--- Materials provided ---

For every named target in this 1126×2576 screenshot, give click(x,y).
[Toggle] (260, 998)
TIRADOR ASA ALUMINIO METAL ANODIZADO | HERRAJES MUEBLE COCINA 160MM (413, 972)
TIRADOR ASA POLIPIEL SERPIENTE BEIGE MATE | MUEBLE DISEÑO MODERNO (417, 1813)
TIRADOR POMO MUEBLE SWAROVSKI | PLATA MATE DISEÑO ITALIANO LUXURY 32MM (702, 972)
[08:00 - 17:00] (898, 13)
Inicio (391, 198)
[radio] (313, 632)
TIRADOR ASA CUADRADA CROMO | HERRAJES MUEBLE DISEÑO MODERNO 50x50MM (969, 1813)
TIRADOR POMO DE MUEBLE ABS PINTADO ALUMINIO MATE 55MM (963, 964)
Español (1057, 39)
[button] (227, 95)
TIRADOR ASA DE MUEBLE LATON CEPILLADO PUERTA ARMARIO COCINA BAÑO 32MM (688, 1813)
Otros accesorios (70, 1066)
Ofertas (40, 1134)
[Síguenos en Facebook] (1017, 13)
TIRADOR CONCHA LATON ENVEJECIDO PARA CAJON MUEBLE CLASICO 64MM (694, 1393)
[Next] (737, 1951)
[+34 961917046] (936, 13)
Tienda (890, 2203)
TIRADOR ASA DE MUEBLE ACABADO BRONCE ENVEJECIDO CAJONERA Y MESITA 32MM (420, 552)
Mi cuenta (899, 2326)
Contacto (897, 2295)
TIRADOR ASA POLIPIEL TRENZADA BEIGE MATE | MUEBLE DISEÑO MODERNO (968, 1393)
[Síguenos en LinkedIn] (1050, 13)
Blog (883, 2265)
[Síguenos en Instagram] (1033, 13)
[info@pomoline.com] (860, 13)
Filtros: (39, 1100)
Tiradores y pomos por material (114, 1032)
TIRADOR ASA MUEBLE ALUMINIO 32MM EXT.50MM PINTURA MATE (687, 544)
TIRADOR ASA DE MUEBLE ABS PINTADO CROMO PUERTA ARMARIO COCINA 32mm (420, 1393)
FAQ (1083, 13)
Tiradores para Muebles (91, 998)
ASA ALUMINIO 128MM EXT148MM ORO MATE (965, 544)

---
--- Materials provided ---

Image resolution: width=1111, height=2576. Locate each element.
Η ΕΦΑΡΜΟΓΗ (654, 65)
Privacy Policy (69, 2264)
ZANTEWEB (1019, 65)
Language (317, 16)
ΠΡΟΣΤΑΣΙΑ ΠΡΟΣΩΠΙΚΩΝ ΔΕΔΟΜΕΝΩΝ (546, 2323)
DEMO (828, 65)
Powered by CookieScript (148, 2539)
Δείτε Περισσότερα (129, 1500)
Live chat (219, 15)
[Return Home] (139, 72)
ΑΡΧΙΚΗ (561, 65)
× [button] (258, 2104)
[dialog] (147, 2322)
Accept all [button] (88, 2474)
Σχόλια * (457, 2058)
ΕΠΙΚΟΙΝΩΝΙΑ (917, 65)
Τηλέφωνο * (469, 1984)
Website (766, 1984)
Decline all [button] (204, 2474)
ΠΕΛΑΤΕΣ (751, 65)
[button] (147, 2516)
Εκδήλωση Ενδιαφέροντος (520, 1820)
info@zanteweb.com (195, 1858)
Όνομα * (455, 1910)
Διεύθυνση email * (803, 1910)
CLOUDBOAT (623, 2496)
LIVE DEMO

---

Work instructions:
Copy verbatim, from the listing above, each line from the one containing "DEMO (828, 65)" down to the one containing "ΕΠΙΚΟΙΝΩΝΙΑ (917, 65)", inclusive.

Exercise output:
DEMO (828, 65)
Powered by CookieScript (148, 2539)
Δείτε Περισσότερα (129, 1500)
Live chat (219, 15)
[Return Home] (139, 72)
ΑΡΧΙΚΗ (561, 65)
× [button] (258, 2104)
[dialog] (147, 2322)
Accept all [button] (88, 2474)
Σχόλια * (457, 2058)
ΕΠΙΚΟΙΝΩΝΙΑ (917, 65)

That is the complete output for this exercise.